Adenosine A_2B receptors of native human and rodent cell lines were investigated using [³H]PSB-298 [(8-{4-[2-(2-hydroxyethylamino)-2-oxoethoxy]phenyl}-1-propylxanthine] in radioligand binding studies. [³H]PSB-298 showed saturable and reversible binding. It exhibited a K_D value of 60 ± 1 nM and limited capacity (B_max = 3.511 fmol per milligram protein) at recombinant human adenosine A_2B receptors expressed in human embryonic kidney cells (HEK-293). The addition of sodium chloride (100 mM) led to a threefold increase in the number of binding sites recognized by the radioligand.
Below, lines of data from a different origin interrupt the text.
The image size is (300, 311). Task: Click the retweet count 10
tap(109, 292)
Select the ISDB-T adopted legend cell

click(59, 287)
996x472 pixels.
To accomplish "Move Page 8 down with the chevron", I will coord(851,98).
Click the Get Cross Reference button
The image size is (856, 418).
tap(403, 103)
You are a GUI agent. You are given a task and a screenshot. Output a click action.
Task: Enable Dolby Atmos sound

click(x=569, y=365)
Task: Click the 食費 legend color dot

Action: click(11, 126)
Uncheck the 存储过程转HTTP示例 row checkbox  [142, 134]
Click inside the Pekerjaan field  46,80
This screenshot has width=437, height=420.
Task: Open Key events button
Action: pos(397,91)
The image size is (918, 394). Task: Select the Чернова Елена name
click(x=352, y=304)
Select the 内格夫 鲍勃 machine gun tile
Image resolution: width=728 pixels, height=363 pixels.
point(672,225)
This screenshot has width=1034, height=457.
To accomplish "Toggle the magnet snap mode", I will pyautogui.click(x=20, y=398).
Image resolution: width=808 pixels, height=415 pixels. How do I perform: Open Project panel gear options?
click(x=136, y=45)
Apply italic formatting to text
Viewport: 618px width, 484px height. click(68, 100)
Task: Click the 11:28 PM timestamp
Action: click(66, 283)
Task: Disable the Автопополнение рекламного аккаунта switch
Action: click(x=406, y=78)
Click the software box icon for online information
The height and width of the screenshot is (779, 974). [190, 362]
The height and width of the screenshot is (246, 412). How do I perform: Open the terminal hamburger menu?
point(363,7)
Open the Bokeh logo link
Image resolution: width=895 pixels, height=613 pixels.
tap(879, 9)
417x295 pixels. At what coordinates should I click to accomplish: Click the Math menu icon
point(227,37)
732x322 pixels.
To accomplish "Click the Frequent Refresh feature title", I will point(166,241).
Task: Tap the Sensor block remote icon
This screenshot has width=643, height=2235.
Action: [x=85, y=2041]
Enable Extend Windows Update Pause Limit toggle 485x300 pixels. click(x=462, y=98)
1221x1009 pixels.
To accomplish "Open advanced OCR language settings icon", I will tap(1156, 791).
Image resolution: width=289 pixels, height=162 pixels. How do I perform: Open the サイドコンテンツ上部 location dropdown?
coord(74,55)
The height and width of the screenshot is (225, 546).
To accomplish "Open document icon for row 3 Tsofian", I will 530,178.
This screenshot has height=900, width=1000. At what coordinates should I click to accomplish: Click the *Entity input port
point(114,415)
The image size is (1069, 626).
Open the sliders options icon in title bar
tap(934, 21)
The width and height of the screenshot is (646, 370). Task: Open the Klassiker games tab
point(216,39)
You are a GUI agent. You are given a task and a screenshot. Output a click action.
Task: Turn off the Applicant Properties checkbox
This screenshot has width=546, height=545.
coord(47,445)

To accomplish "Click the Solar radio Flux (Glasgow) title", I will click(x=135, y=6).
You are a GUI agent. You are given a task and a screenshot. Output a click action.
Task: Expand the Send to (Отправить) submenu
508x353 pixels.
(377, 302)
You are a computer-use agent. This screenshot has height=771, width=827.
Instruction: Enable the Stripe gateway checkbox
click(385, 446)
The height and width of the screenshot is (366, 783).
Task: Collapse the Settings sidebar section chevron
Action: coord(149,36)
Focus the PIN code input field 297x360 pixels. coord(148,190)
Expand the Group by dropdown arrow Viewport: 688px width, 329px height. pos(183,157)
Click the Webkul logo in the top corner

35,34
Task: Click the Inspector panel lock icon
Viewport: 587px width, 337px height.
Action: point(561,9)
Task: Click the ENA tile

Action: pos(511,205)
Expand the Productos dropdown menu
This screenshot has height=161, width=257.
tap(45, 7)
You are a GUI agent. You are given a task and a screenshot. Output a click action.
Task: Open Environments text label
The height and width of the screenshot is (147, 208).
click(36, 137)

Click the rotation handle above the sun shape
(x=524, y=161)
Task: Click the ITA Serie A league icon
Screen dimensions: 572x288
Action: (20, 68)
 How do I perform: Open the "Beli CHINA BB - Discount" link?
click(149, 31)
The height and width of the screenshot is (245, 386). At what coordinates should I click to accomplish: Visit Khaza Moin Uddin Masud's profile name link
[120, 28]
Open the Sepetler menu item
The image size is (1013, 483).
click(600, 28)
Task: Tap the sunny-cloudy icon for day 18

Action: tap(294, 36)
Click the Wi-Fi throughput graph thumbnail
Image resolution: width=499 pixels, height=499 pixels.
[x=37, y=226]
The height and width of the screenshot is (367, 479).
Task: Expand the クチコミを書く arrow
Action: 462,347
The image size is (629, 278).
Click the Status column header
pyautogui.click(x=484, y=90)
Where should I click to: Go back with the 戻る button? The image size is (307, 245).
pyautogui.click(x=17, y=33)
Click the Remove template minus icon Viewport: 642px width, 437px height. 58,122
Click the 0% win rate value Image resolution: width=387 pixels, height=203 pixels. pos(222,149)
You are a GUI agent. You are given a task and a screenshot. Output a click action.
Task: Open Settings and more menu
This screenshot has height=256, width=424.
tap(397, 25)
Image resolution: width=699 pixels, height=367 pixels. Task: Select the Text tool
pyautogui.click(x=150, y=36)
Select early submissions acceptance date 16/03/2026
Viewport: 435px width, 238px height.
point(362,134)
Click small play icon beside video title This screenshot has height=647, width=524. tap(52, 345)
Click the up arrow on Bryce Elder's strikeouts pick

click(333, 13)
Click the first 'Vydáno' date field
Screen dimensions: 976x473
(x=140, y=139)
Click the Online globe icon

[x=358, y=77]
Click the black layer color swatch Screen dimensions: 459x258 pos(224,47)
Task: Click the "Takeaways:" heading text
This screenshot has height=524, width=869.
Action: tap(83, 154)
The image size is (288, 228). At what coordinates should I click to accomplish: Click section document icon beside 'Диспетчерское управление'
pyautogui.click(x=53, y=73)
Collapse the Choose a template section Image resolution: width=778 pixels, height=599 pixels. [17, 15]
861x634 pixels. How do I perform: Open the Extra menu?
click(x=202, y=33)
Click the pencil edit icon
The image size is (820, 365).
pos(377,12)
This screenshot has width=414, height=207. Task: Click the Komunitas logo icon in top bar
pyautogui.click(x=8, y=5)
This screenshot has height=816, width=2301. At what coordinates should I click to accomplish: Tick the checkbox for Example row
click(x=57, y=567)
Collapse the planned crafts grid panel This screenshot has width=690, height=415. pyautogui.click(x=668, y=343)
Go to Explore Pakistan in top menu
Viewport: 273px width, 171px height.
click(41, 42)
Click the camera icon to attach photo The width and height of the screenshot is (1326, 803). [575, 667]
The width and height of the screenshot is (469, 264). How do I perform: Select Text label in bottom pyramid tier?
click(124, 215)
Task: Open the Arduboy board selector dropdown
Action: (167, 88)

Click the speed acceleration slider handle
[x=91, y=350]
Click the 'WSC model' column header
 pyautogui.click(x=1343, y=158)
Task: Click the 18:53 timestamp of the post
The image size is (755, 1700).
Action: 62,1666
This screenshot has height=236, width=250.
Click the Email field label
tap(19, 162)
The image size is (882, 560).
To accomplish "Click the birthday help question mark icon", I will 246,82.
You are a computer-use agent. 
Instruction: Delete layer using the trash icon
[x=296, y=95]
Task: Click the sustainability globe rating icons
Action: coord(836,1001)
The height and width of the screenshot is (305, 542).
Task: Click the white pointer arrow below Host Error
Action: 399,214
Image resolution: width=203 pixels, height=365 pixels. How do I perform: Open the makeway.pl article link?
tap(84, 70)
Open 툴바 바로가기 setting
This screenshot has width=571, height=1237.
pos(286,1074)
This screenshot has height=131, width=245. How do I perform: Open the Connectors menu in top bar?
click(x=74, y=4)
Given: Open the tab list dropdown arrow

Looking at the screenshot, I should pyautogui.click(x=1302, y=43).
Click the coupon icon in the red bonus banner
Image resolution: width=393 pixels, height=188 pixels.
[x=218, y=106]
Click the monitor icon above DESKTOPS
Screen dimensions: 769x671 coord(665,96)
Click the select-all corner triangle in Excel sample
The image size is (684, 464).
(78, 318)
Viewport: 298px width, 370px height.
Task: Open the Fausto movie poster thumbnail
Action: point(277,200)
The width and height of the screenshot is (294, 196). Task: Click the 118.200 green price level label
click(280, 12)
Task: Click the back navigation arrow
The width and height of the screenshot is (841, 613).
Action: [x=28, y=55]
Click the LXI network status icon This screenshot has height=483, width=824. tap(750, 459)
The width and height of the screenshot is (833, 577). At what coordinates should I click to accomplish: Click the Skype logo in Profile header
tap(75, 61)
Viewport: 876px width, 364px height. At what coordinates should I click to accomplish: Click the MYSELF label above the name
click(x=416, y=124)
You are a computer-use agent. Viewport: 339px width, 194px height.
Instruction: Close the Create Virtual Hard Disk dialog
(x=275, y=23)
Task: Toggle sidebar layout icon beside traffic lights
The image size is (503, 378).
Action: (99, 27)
The curve of the agonist 5′-N-ethylcarboxamidoadenosine (NECA) was shifted to the right in the presence of NaCl, while the curve of the antagonist PSB-298 was shifted to the left, indicating that PSB-298 may be an inverse agonist at A_2B receptors. Adenosine A_2B receptors were shown to be the major adenosine A₂ receptor subtype on the mouse neuroblastoma x rat glioma hybrid cell line NG108-15 cells. Binding studies at rat INS-1 cells (insulin secreting cell line) demonstrated that [³H]PSB-298 is a selective radioligand for adenosine A_2B binding sites in this cell line.